Rheinische Post: Preis sieht Cannabis-Plattformen kritisch
Ein Leitartikel der "Rheinischen Post" über Cannabis-Plattformen in Nordrhein-Westfalen hat für einen großen Medienaufschlag gesorgt. Zitate von Thomas Preis landeten auf der Titelseite (29. Dezember 2025). Der ABDA-Präsident war von der Redaktion zur Cannabis-Teillegalisierung befragt worden und kann eine strengere Regulierung von Cannabis-Clubs nachvollziehen.

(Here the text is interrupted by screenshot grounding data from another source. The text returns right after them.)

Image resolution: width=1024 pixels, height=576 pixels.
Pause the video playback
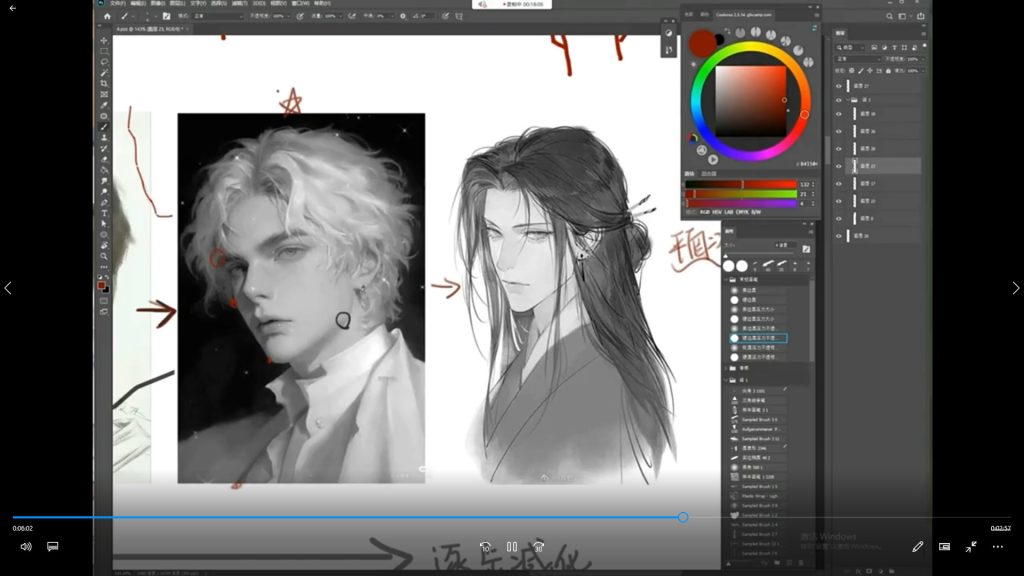tap(511, 547)
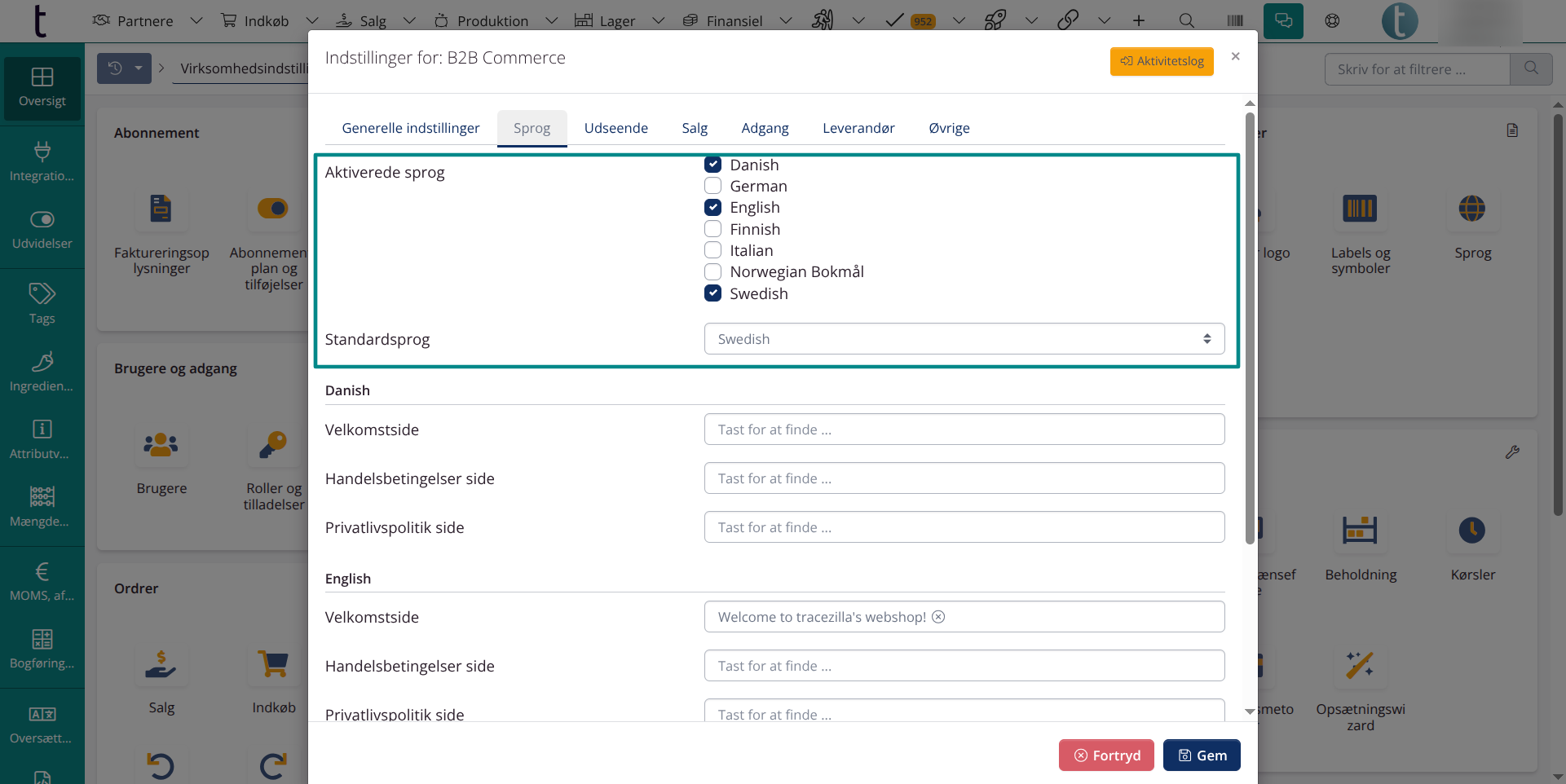Screen dimensions: 1566x784
Task: Open the Tags sidebar item
Action: (x=42, y=303)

Preis hatte für die Leserinnen und Leser einige Zahlen parat: "Seit der Teillegalisierung sind Privatverordnungen von Cannabisblüten sprunghaft angestiegen". Der Import von Cannabisblüten zu medizinischen Zwecken sei vom ersten zum zweiten Halbjahr 2024 um 170 Prozent gestiegen, der Trend habe sich 2025 fortgesetzt, sagte er. Rezepte für Kassenpatienten seien nur um 9 Prozent gestiegen. "Das legt nahe, dass die steigenden Importe insbesondere auf die Belieferung einer zunehmenden Zahl von Selbstzahlern mit Privatrezepten zurückzuführen ist."

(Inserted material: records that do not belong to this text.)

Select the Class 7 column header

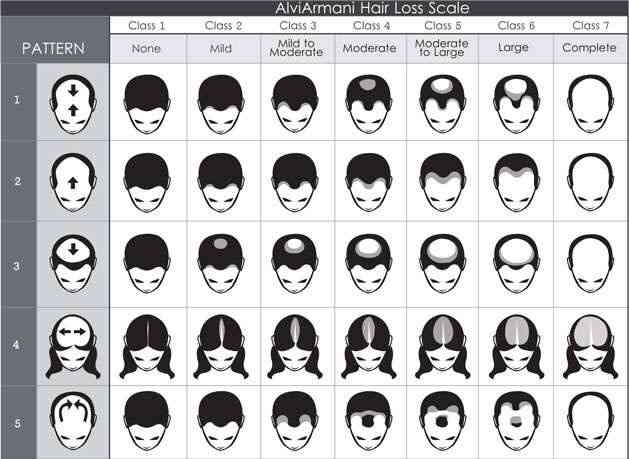[587, 24]
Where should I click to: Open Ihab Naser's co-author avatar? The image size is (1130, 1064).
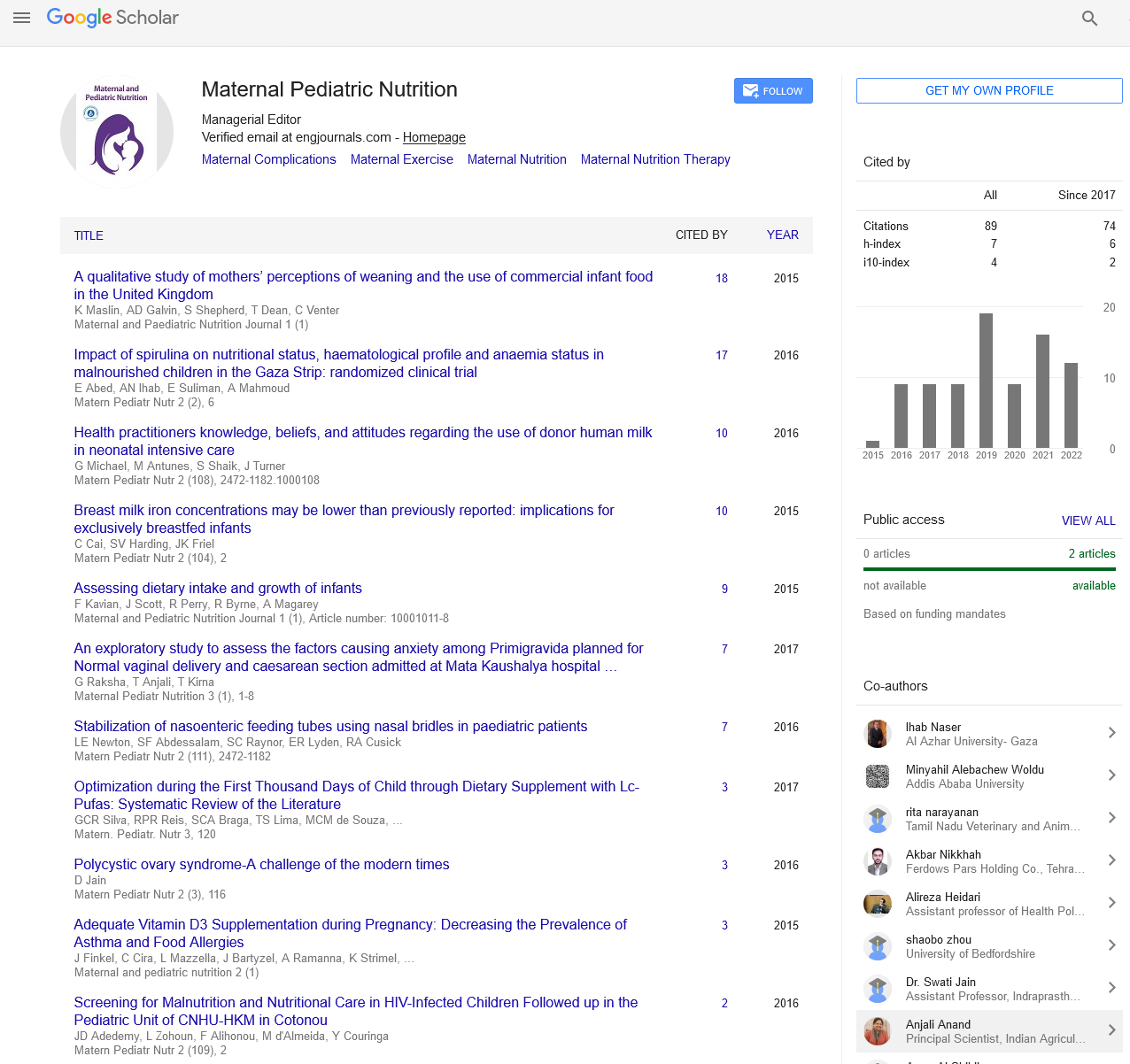pos(877,734)
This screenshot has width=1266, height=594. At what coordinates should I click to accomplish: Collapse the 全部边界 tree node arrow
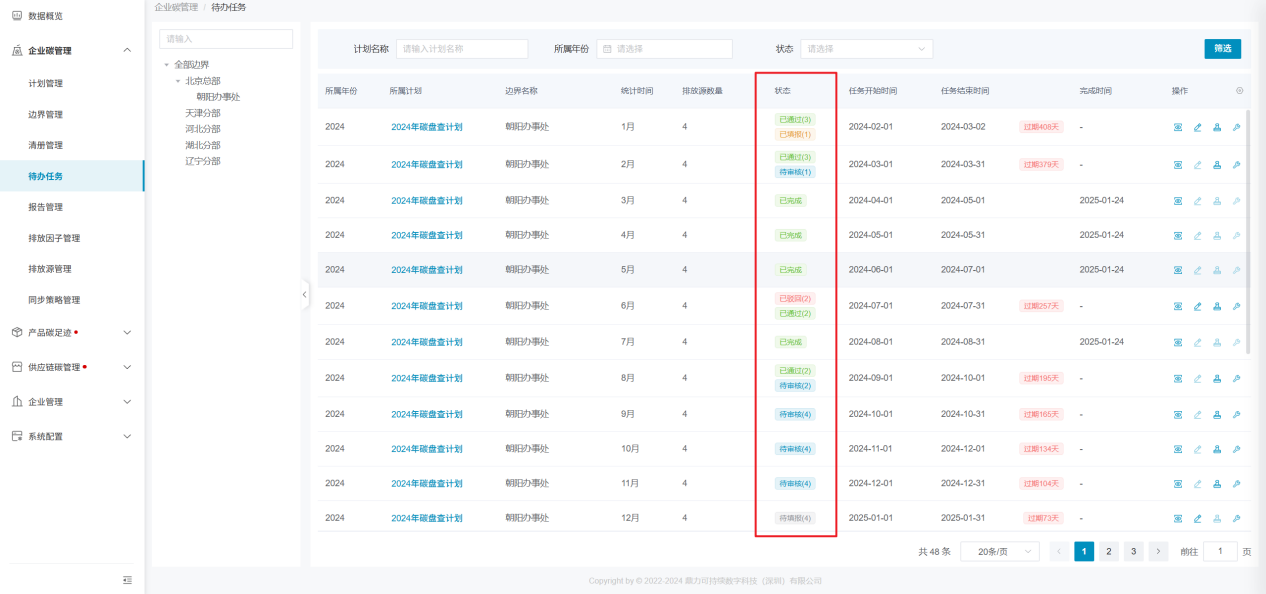(167, 65)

Hauptursache seien Cannabis-Plattformen, bei denen man ohne persönlichen Arztkontakt nach Ausfüllen eines einfachen Online-Fragebogens mit ein paar Klicks ein Rezept erhalte. Preis betonte zwar, dass Medizinal-Cannabis erlaubt bleiben müsse, um bestimmten Patienten zu helfen. Er begrüßte aber, dass die Bundesregierung nun gegen die Plattformen vorgehen will.
Die Bundesregierung will dem Bericht zufolge, dass Medizinal-Cannabis künftig nur noch nach persönlichem Kontakt mit dem Arzt in der Praxis oder beim Hausbesuch verschrieben werden kann, der Onlineversand soll ausgeschlossen werden.
Der ABDA-Präsident ging auch auf die gesundheitlichen Risiken von Cannabis ein. "So scheint das Risiko für einen Herz-Kreislauf-Tod und Diabetes Typ 2 deutlich höher zu sein als bei Menschen ohne Cannabiskonsum. Zusätzlich kann Cannabis den Abbau zahlreicher Arzneimittel hemmen und deren Wirkung verstärken." Betroffen seien etwa Blutverdünner, Psychopharmaka und bestimmte Krebsmedikamente.
Die Aussagen von Preis wurden von vielen anderen Medien aufgegriffen. Unter anderem berichteten "Deutschlandfunk", "Aachener Zeitung", "Deutsches Ärzteblatt", "Evangelische Zeitung" und die "Nachrichtenagentur epd" darüber.